DATASET EXTRACT »
═══

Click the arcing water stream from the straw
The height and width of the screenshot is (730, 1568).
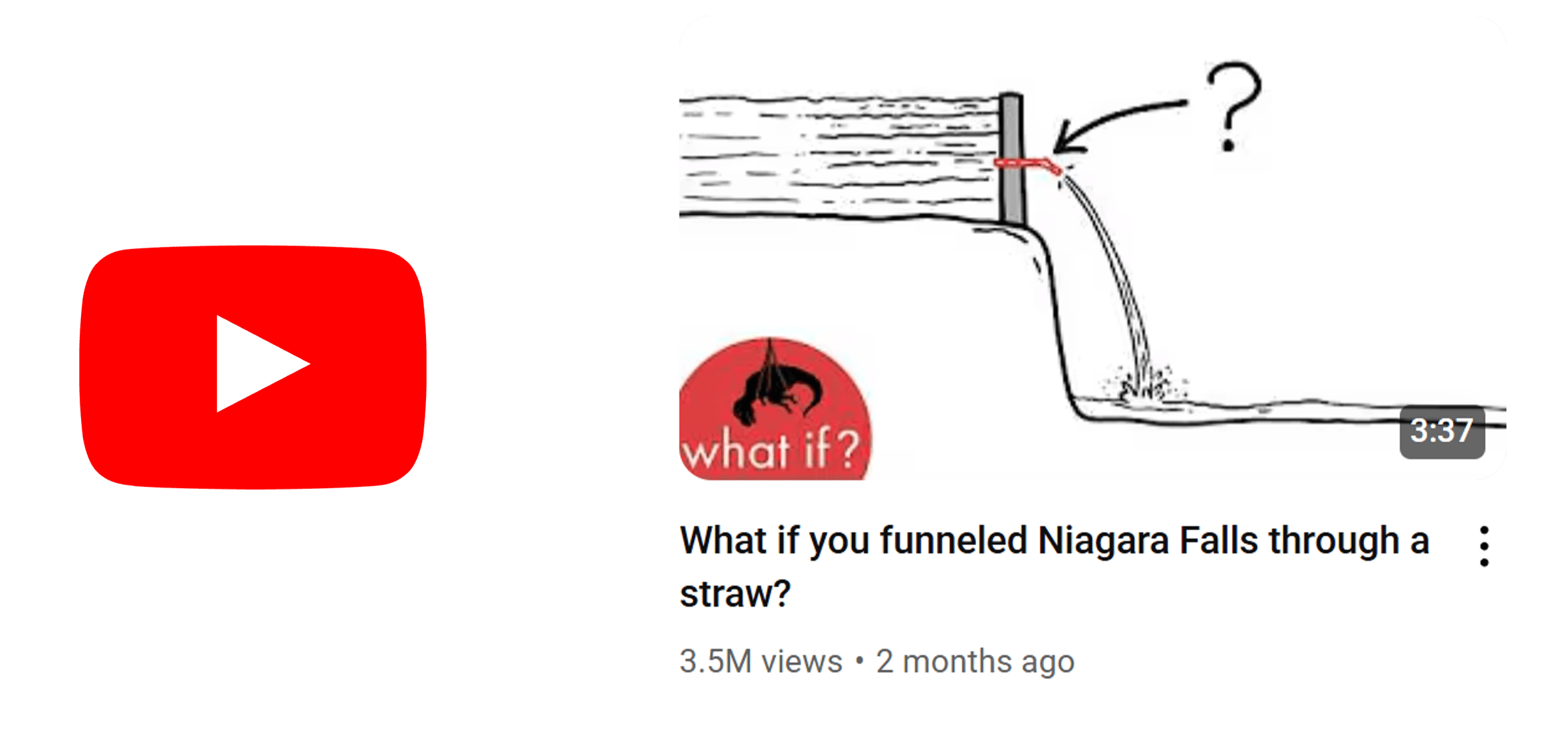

═══

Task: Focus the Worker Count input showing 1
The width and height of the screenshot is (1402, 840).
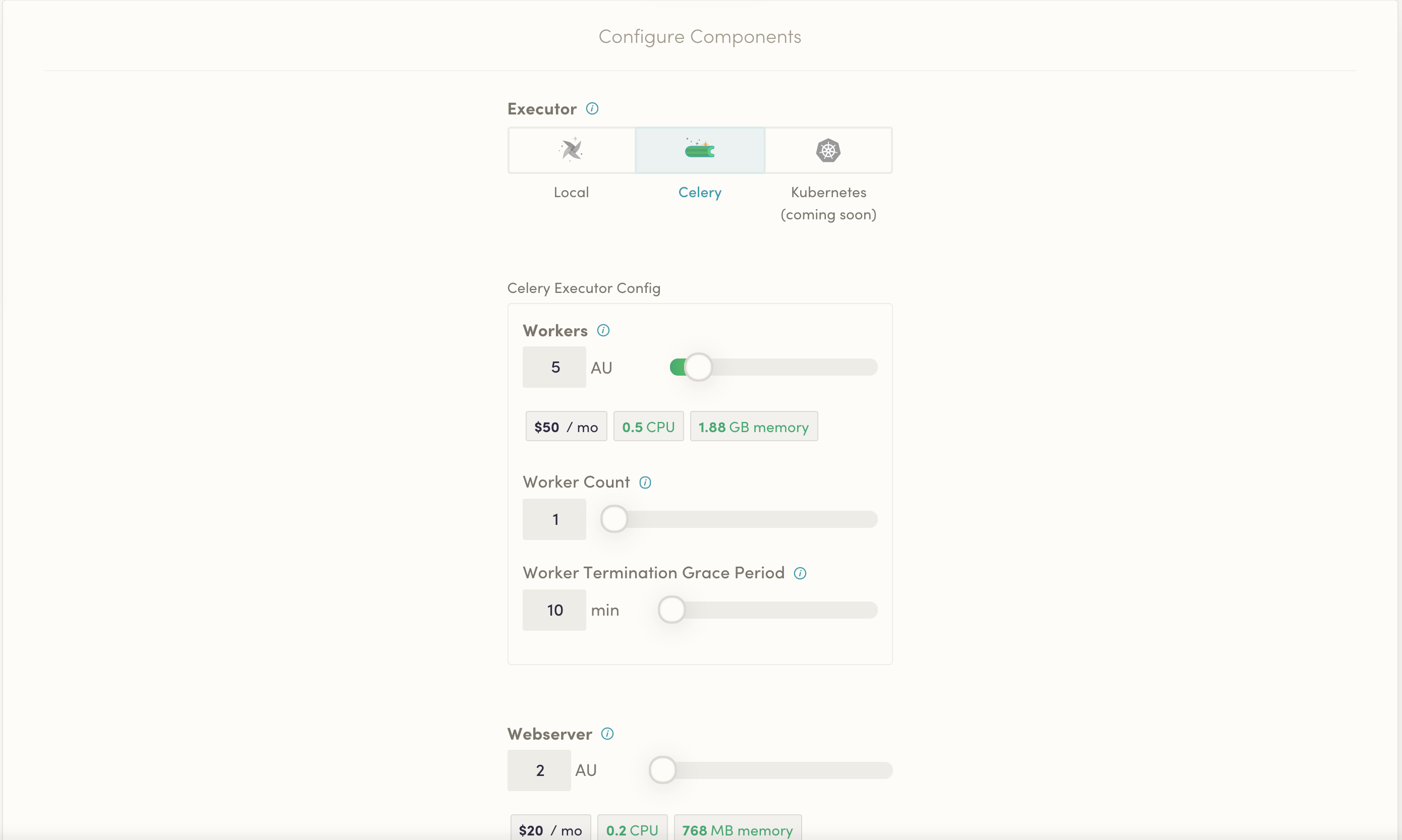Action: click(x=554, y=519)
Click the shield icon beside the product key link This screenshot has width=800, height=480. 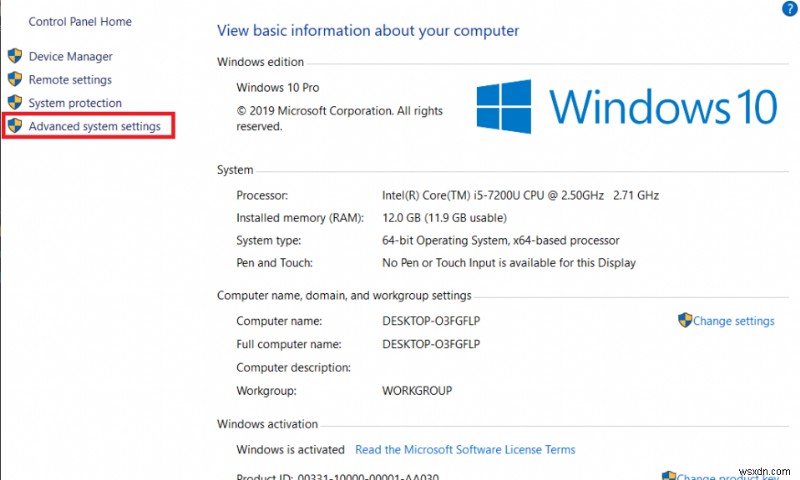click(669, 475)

═══

Go through the material above and output exactly the lines from the one containing "Click the arcing water stream from the straw" through the one containing "The height and".

Click the arcing water stream from the straw
The height and width of the screenshot is (730, 1568).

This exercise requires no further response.